Every month my boss, Troy Carter, hosts a dinner at his home in Los Angeles. These meals are filled with some of the brightest minds across entertainment and technology. Our conversations over sushi and wine have been some of the most thought provoking evenings I’ve experienced. One evening, I heard a story that completely reshaped how I think about the future of social media.
As we gathered around the dining room table, one musician told the group a cautionary tale. In 2007, when Facebook had merely 14 million users (compared to 2.8 billion today), the musician’s band had chosen to start a Facebook page. The band’s page quickly became the digital meeting ground for their community. A place not only to keep up with the band but for fans to connect with one another.
With the band leaning and engaging with their audience their page became one of the biggest on the platform. At one point they had more followers than Coca Cola (which at publishing has 108M followers). This was a win-win. For the band, their page was a way for them to reach their fans anywhere at the click of a button. For Facebook, having one of the largest bands in the world use their plucky upstart further validated the social service.
Everything was going swimmingly. Until one day. The music stopped.
The band was getting ready for the release of their upcoming album. Facebook would be central to their marketing strategy for the release and subsequent tour. However, as the band began their campaign they noticed engagement had fallen off a cliff.
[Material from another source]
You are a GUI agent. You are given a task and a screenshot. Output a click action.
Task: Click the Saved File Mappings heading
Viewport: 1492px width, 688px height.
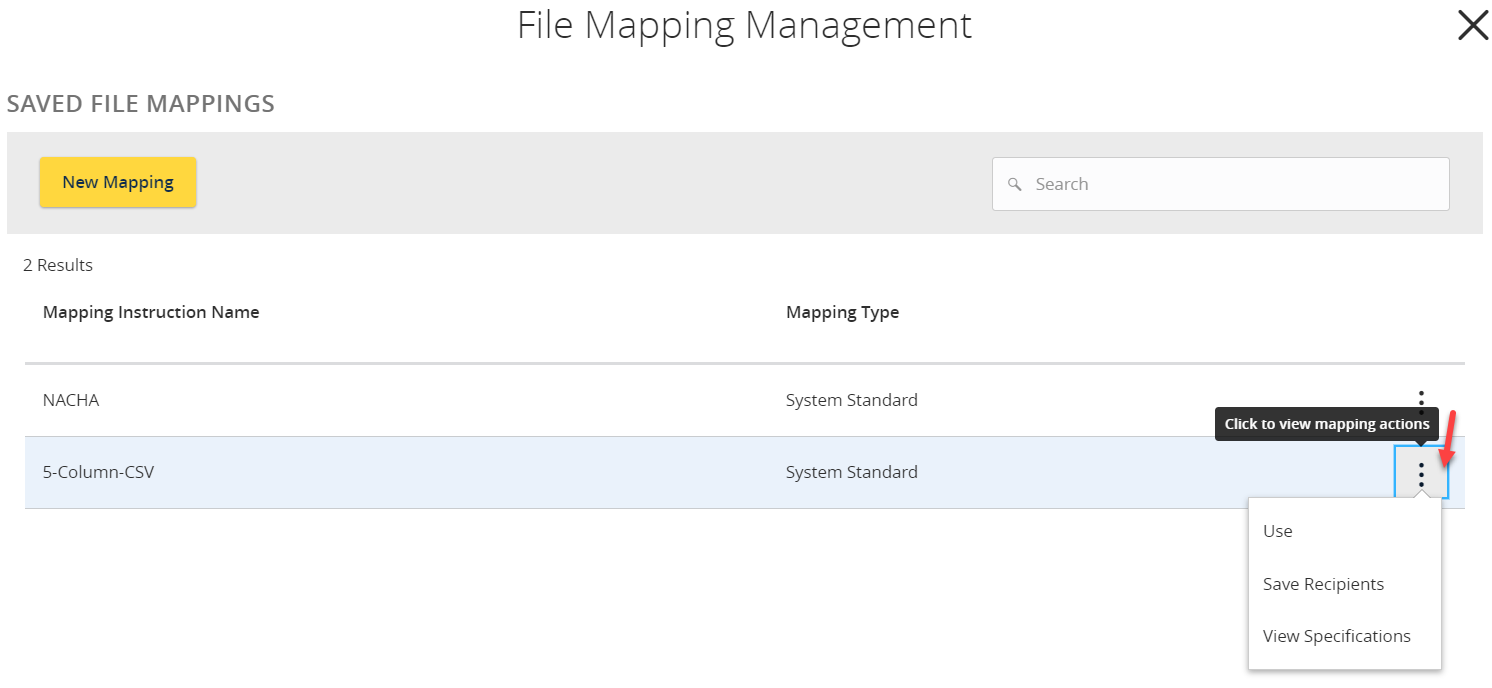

Each post was only reaching a small fraction of their audience. Befuddled, the band’s team went to Facebook to see what was wrong. The response they received would leave them sick.
Facebook had recently introduced paid advertisements. With the platform achieving rapid growth, brands had begun knocking on Facebook’s door to reach consumers where they were increasingly spending their time. Thus, Facebook’s algorithm was altered to maximize the impact of paid ad campaigns. Organic reach was drastically reduced and so to reach the band’s full audience they would need to spend the equivalent of a Super Bowl commercial on paid advertisements.
Jaws dropped to the floor. Nothing would ever be the same.
Facebook’s behavior foreshadowed what was to come with the maturation of social media platforms. This pattern of prioritizing growth and then extracting as much user value as possible is described by Chris Dixon in Why Web3 Matters:
Centralized platforms follow a predictable life cycle. At first, they do everything they can to recruit users and third-party complements like creators, developers, and businesses.
They do this to strengthen their network effect. As platforms move up the adoption S-curve, their power over users and third parties steadily grows.
When they hit the top of the S-curve, their relationships with network participants change from positive-sum to zero-sum. To continue growing requires extracting data from users and competing with (former) partners.
For Facebook, changing the rules of engagement (pun intended) was just good business. For the band? Facebook’s actions demonstrated who really controlled their audience. Being beholden to a misaligned corporation for reach left a taste in their mouth that would drive this musician into the world of web3. Editors note: Drop a comment with your best guess of who this musician and there band are!
In today’s One Big Idea we will dive into social media’s state of play and the opportunity to build a better future.
Social Media Countries
The power of social media apps today can be described by Metcalfe’s Law. Otherwise known as network effects, Metcalfe’s Law states the value of a network increases to the square of the number of users in the network.
In other words, every new user has an exponential increase on the value of the network. This increase in value then drives even further adoption and accelerates the growth flywheel. To continue with our Facebook example - more people joining Facebook, means the value of the Facebook network increases, which results in…even more people joining Facebook.
The social apps of today leverage network effects to reach scales of epic proportions. Facebook, the number 1 social app with 2.79 billion users, has over 300 million more users than the biggest country in the world (China, 2.4 billion).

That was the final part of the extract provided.